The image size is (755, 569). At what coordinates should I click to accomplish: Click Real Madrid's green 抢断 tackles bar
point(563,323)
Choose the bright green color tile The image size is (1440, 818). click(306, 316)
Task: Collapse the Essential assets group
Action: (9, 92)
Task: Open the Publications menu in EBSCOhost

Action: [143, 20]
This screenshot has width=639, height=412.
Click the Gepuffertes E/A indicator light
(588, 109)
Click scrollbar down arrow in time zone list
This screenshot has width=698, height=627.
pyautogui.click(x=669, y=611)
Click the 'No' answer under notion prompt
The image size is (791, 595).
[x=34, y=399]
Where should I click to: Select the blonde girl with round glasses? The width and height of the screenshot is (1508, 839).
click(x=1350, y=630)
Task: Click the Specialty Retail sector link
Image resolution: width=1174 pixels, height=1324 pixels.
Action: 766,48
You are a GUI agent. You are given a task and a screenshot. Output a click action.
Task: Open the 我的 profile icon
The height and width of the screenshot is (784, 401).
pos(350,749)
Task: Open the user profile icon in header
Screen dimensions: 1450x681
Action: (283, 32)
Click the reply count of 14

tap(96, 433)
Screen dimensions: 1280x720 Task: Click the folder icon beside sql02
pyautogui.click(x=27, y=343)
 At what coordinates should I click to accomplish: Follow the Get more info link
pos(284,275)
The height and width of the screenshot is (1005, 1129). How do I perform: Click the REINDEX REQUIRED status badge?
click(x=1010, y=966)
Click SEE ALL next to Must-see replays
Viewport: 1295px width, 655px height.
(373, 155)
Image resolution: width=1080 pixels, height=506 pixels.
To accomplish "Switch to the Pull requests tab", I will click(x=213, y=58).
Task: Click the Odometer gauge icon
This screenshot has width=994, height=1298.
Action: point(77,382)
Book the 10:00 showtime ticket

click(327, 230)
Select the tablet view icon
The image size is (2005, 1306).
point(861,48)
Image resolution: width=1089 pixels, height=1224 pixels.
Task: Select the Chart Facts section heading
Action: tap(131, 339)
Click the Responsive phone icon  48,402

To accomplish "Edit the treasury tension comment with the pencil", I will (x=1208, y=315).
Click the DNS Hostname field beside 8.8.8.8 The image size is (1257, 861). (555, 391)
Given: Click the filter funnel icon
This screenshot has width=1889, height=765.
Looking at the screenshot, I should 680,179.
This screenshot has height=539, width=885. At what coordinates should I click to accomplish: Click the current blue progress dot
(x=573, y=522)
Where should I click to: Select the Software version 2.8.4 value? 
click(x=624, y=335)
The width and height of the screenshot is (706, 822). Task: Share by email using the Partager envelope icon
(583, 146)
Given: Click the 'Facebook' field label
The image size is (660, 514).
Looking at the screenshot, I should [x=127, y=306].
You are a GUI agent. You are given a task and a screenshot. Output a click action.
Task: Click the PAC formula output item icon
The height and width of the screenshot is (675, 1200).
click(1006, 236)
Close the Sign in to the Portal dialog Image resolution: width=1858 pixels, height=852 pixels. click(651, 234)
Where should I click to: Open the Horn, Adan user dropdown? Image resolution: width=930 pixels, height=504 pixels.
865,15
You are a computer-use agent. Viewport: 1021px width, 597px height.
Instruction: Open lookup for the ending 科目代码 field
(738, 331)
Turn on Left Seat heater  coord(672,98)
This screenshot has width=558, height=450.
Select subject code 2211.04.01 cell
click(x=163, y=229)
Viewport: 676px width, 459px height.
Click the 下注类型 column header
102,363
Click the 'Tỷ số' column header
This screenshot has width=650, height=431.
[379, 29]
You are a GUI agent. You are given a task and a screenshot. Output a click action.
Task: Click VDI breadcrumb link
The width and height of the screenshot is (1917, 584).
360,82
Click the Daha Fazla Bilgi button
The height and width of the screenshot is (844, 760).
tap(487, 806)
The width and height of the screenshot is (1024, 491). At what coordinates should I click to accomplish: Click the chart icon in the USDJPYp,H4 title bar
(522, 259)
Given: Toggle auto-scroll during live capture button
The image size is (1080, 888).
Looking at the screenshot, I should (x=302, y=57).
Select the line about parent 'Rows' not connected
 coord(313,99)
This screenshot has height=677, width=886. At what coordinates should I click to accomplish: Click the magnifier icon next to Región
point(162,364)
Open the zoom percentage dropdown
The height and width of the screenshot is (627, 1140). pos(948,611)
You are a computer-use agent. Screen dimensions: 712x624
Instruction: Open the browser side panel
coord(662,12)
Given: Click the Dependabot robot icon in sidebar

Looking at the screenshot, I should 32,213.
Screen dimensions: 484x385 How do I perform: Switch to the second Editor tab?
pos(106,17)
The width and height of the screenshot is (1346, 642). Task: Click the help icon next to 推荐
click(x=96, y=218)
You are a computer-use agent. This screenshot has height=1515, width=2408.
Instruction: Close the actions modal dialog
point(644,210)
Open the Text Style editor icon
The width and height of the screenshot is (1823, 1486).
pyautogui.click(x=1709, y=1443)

WHAT YOU HAVE TO DO: Your answer should be each line of the data that contains the word "computer", copied as it stands.

RESPONSE BOX:
You are a computer-use agent. Viewport: 1021px width, 597px height.
You are a computer-use agent. Screen dimensions: 712x624
You are a computer-use agent. This screenshot has height=1515, width=2408.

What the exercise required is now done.